Const fn that consumes `self` by value?

I've got code like the following:

struct Foo<T>(T);

impl<T> Foo<T> {
    const fn into_t(self) -> T {
        let Foo(t) = self;
        t
    }
}

I get the following error:

error[E0493]: destructors cannot be evaluated at compile-time
 --> src/lib.rs:4:21
  |
4 |     const fn into_t(self) -> T {
  |                     ^^^^ constant functions cannot evaluate destructors
...
7 |     }
  |     - value is dropped here

IIUC, there can never be any drop code called here because Foo doesn't implement Drop, and the A (which could implement Drop) is not dropped.
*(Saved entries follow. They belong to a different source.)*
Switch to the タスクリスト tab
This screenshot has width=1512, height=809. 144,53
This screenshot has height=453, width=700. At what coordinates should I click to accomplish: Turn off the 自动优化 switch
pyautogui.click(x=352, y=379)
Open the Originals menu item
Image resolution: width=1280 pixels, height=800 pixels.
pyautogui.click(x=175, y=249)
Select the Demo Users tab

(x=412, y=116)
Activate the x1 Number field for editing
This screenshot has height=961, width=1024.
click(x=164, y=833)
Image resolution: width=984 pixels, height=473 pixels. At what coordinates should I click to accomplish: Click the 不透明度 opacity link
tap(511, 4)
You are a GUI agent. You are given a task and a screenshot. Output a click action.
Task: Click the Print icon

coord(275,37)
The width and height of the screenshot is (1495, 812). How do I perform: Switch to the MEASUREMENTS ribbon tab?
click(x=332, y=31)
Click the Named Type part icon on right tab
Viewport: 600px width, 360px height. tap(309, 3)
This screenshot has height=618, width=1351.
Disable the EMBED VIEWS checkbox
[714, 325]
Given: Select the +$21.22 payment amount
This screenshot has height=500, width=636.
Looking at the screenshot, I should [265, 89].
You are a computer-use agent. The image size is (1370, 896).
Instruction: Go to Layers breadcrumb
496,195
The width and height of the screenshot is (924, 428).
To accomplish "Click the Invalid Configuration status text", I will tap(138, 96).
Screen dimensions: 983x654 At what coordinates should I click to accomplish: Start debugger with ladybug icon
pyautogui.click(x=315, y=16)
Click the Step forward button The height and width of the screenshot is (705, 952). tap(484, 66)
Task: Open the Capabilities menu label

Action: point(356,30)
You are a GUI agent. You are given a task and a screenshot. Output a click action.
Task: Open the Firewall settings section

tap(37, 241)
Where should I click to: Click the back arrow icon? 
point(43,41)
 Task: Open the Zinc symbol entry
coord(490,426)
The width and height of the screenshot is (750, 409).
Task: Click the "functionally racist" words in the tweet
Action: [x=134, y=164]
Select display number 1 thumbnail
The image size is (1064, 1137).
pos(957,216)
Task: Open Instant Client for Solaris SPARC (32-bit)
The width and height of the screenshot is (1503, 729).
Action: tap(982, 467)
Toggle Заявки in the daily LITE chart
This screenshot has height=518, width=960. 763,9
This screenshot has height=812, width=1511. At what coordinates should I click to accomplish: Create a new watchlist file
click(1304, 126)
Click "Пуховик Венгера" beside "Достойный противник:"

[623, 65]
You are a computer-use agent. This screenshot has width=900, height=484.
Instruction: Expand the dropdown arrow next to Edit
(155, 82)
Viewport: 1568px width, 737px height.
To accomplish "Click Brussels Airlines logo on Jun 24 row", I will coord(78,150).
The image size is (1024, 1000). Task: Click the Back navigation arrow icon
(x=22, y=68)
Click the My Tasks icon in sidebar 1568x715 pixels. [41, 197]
Is there any way to convince the compiler that no drop is happening?

I don't think so. Rust doesn't do "negative reasoning" about generic types.

Can you take &mut self and .take() from Option<T>?

Womp womp.

So Foo is an existing API with a lot of other functionality, and I'd prefer not to have to change it to store an Option<T> (and then .unwrap() all over the place, which has runtime costs as well as costs in terms of code cleanliness, likelihood of introducing future bugs, etc) just to support this use case. If there's a way that allows me to leave the type definition as is, that'd be a lot better.

On that note: Assuming that the only way to do this is using unsafe, any thoughts on what the least-unsafe approach would be?

Oh, actually, there's a bit of negative reasoning for Drop: T: Copy.

If you can't make it Copy, then maybe ManuallyDrop<T>? But you'd have to still take &mut self and teach Foo not to drop it twice. Basically, reinvent Option::take anyway.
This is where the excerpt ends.